Model Selection

ARC-AGI-3 Just Reset the Scoreboard. Here's Which Model to Run in Your OpenClaw Agent Right Now.

The AI benchmark community woke up this week to ARC-AGI-3 — a new test so hard that frontier models that looked unbeatable six months ago are suddenly looking mediocre. For anyone running a self-hosted AI agent, this is your cue to reassess. Not all models are equal when they're doing real work, autonomously, all day.

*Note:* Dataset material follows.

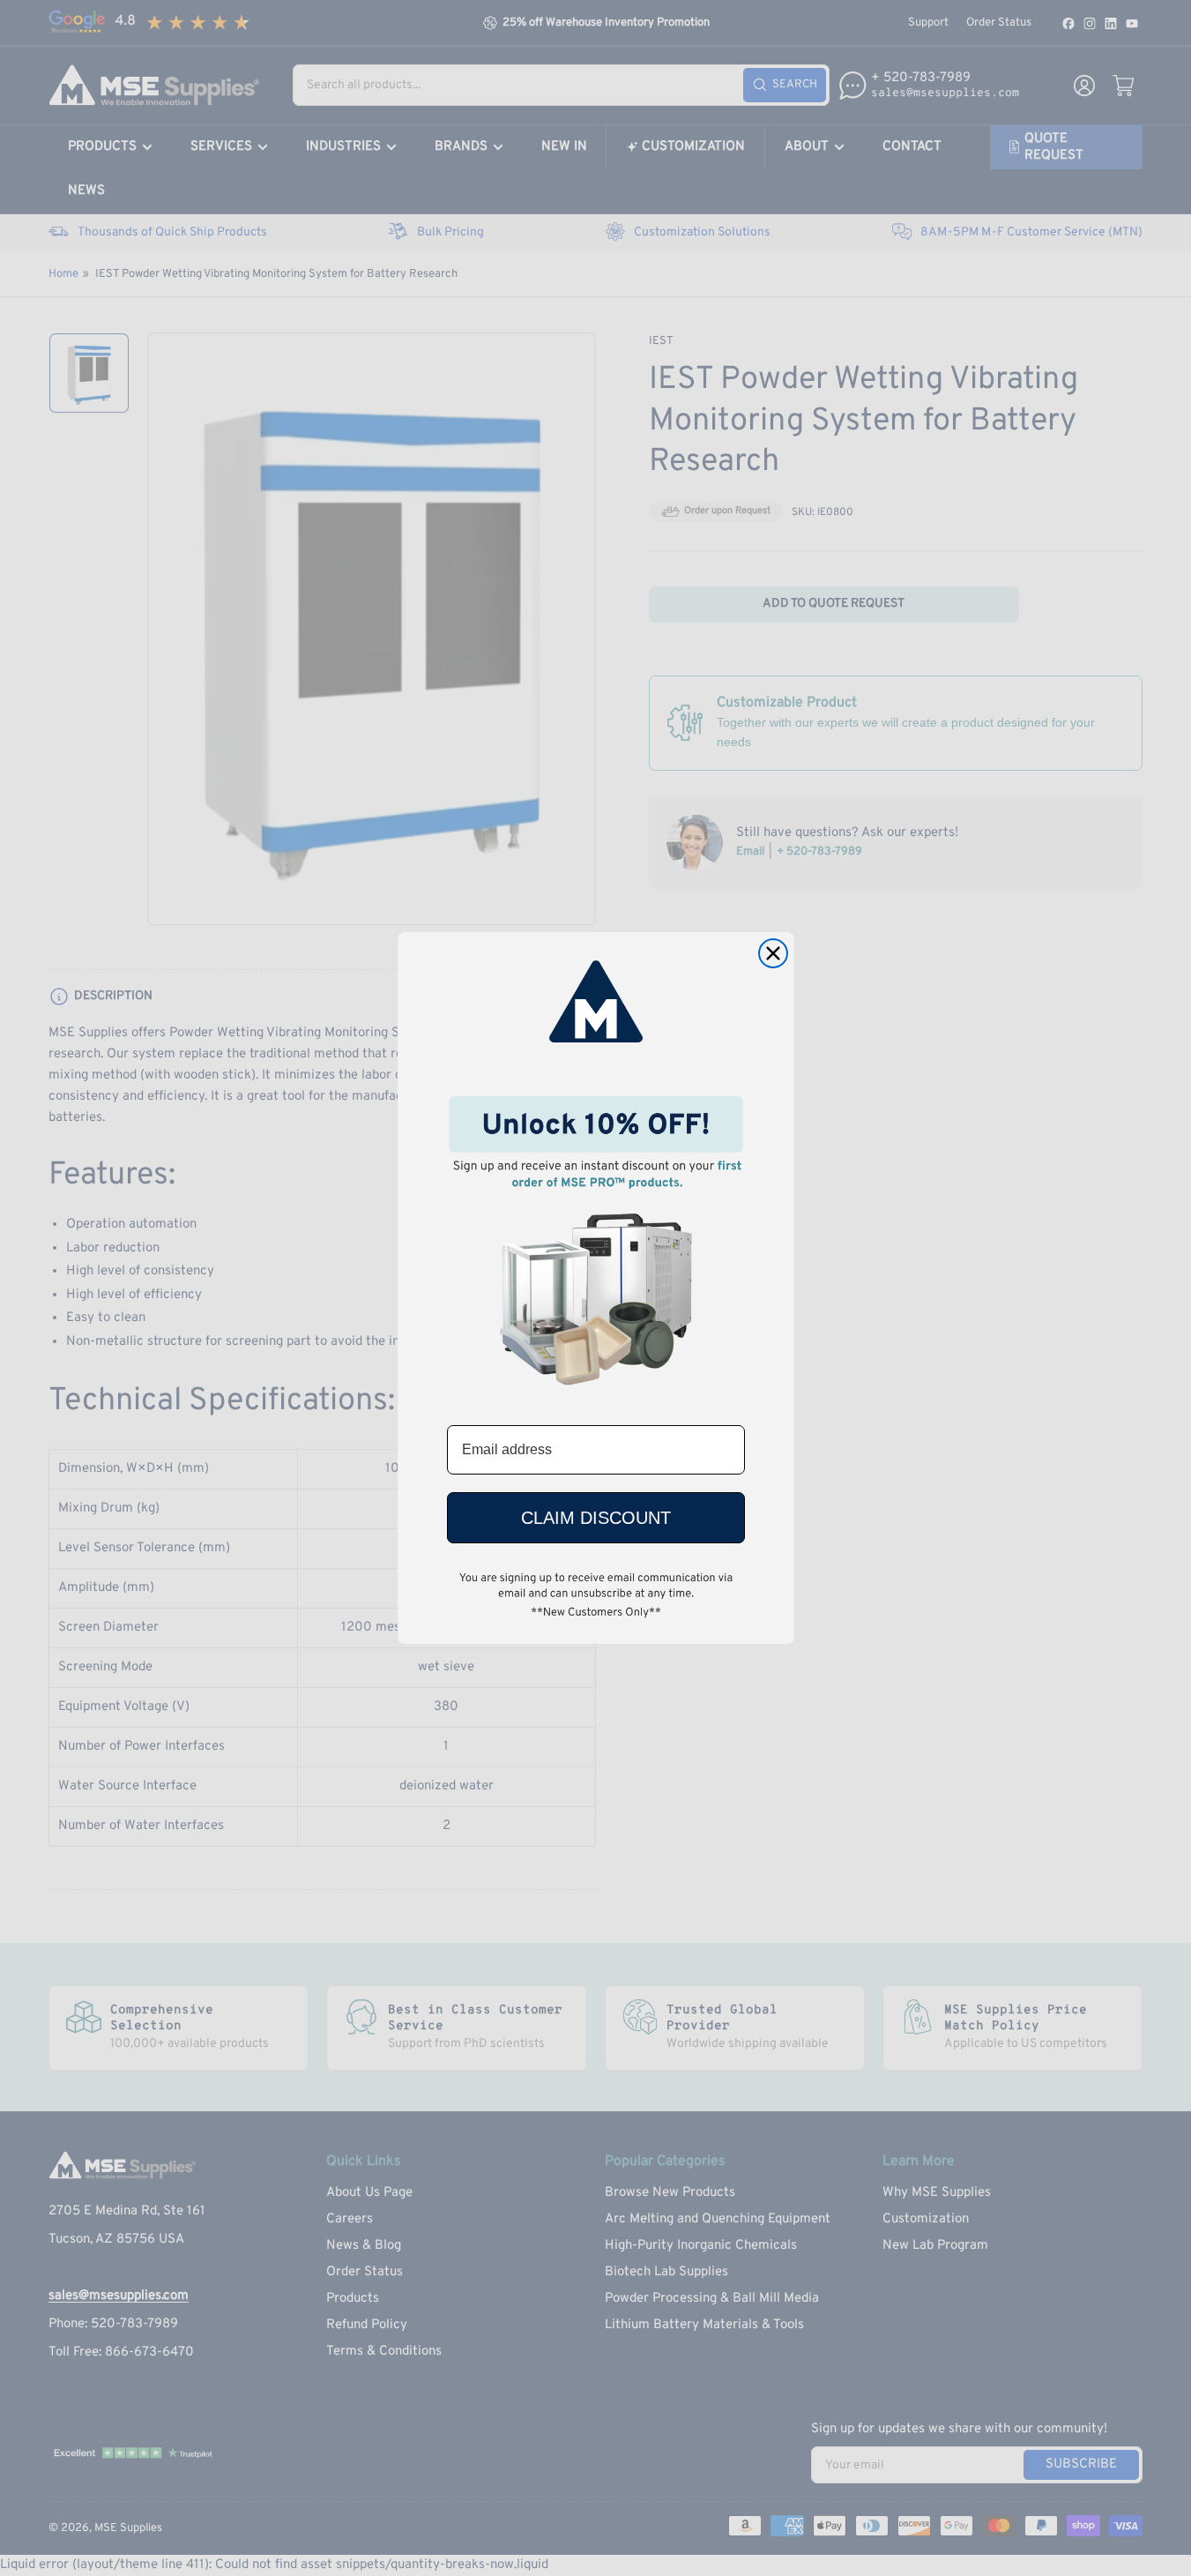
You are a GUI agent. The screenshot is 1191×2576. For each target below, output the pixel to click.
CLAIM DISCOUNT (596, 1517)
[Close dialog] (773, 953)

🦞 claw.mobile Editorial·March 30, 2026·
13 min read

ARC-AGI-3: Why the Benchmark Drop Matters to You

ARC-AGI-3 was released in late March 2026, and the AI community's reaction was immediate: the leaderboard that everyone had been tracking just got flipped on its head. ARC-AGI-3 is a reasoning benchmark designed to test fluid intelligence — novel problems that can't be memorized from training data. It's closer to what an AI agent actually does all day when you leave it running.

Most public benchmarks favor recall and pattern-matching. ARC-AGI-3 doesn't. The result? A handful of models that scored impressively on MMLU or HumanEval look significantly weaker when required to reason through genuinely novel situations. And a few models — including some you might not have been using — have jumped.

# ARC-AGI-3 scores as of March 2026 (approximate top performers)

Claude Sonnet 4.6 72.4% ← reasoning + tool use

Gemini 2.5 Pro 68.1% ← long context champion

GPT-4.1 61.7% ← strong but lagging

Grok 3 58.3% ← real-time data edge

Llama 3.3 70B 41.2% ← local, free, capable

The difference between 72% and 41% sounds abstract. Run both models as an autonomous agent for a week and it becomes visceral: one finishes tasks, one hallucinates tool calls. For OpenClaw users — who leave agents running cron jobs, sub-agent chains, and overnight research tasks — this matters directly.

How OpenClaw API Providers Actually Work

OpenClaw isn't locked to any single model. It's a runtime — the same agent framework can run against Claude, OpenAI, Gemini, Grok, or a local Ollama instance. The model is configured per-session or set as a default, and you can override it per-task.

This architectural choice is underappreciated. You can run Claude for deep reasoning tasks, Grok for anything requiring real-time data, and a local Llama for bulk processing you don't want billed. The agent logic stays identical — only the inference backend changes.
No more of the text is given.